Bali, pulau yang kaya akan tradisi dan struktur masyarakat adat (desa adat), juga menjadi ruang menarik untuk menelisik perdebatan tentang negara dari perspektif anarkis. Meskipun sistem pemerintahan formal Indonesia hadir di Bali, kekuatan dan otonomi desa adat memunculkan pertanyaan-pertanyaan mendasar tentang kekuasaan, hierarki, dan alternatif pengaturan sosial yang sejalan dengan prinsip-prinsip anarkisme.

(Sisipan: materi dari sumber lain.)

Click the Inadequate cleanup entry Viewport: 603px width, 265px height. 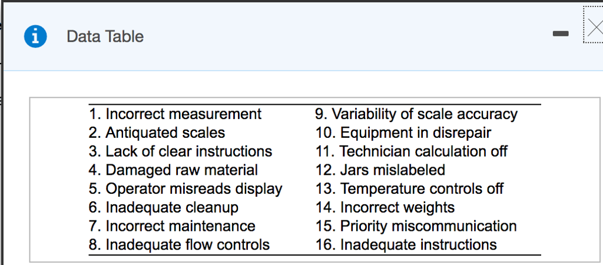click(164, 207)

Dalam pandangan anarkis, negara dipandang sebagai institusi yang inherently represif dan membatasi kebebasan individu. Kaum anarkis percaya bahwa masyarakat dapat mengatur diri sendiri secara sukarela tanpa adanya paksaan dari otoritas eksternal. Di Bali, konsep desa adat dengan otonominya dalam mengatur urusan internal dan menyelesaikan konflik secara komunal, dapat dilihat sebagai contoh praktik swakelola yang memiliki resonansi dengan ide-ide anarkis.

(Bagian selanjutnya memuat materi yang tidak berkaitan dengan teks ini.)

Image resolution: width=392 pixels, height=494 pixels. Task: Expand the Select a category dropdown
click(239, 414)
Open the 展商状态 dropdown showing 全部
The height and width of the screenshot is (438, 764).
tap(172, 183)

Perspektif anarkis terhadap kekuasaan di Bali mungkin mempertanyakan bagaimana kewenangan desa adat berinteraksi dengan kekuasaan negara. Apakah ada potensi hegemoni negara terhadap otonomi desa adat? Bagaimana mekanisme pengambilan keputusan di tingkat desa adat yang cenderung musyawarah mufakat dibandingkan dengan sistem representasi negara, mencerminkan prinsip-prinsip anarkis tentang partisipasi langsung?
Beberapa pemikir anarkis mungkin melihat desa adat sebagai model masyarakat tanpa negara skala kecil, di mana aturan dan norma sosial ditegakkan melalui kesepakatan bersama dan sanksi sosial, bukan melalui aparatus negara yang memaksa. Namun, penting untuk juga mengkritisi potensi hierarki dan praktik kekuasaan yang mungkin ada di dalam struktur desa adat itu sendiri.

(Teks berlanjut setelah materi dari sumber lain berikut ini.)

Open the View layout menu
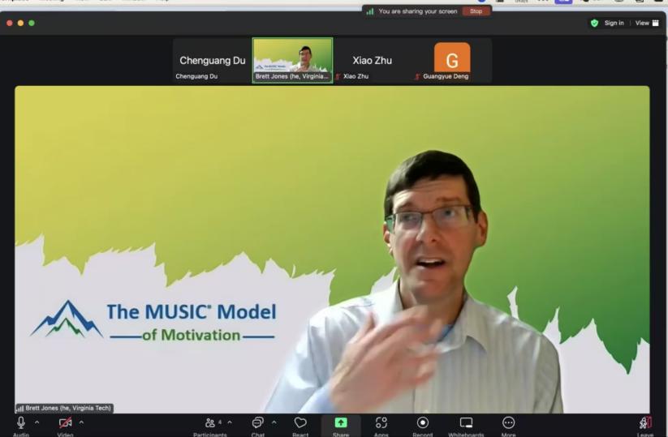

Debat tentang negara dari perspektif anarkis di Bali juga dapat menyentuh isu-isu kontemporer seperti pariwisata, pembangunan, dan modernisasi. Bagaimana prinsip-prinsip anarkis tentang desentralisasi, otonomi lokal, dan penolakan terhadap kapitalisme negara dapat diterapkan dalam menghadapi tantangan-tantangan ini? Apakah ada gerakan-gerakan akar rumput di Bali yang mengadvokasi bentuk-bentuk organisasi sosial yang lebih anarkis dalam merespons isu-isu tersebut? Menjelajahi perspektif anarkis terhadap kekuasaan di Bali bukan berarti menyerukan penghapusan negara secara instan. Lebih dari itu, ini adalah upaya untuk mengajukan pertanyaan-pertanyaan kritis tentang bagaimana kekuasaan dijalankan, bagaimana kebebasan individu dan komunal dapat dijamin, dan apakah ada alternatif yang lebih egaliter dan partisipatif dalam mengatur kehidupan sosial, yang mungkin terinspirasi dari kearifan lokal dan prinsip-prinsip anarkis.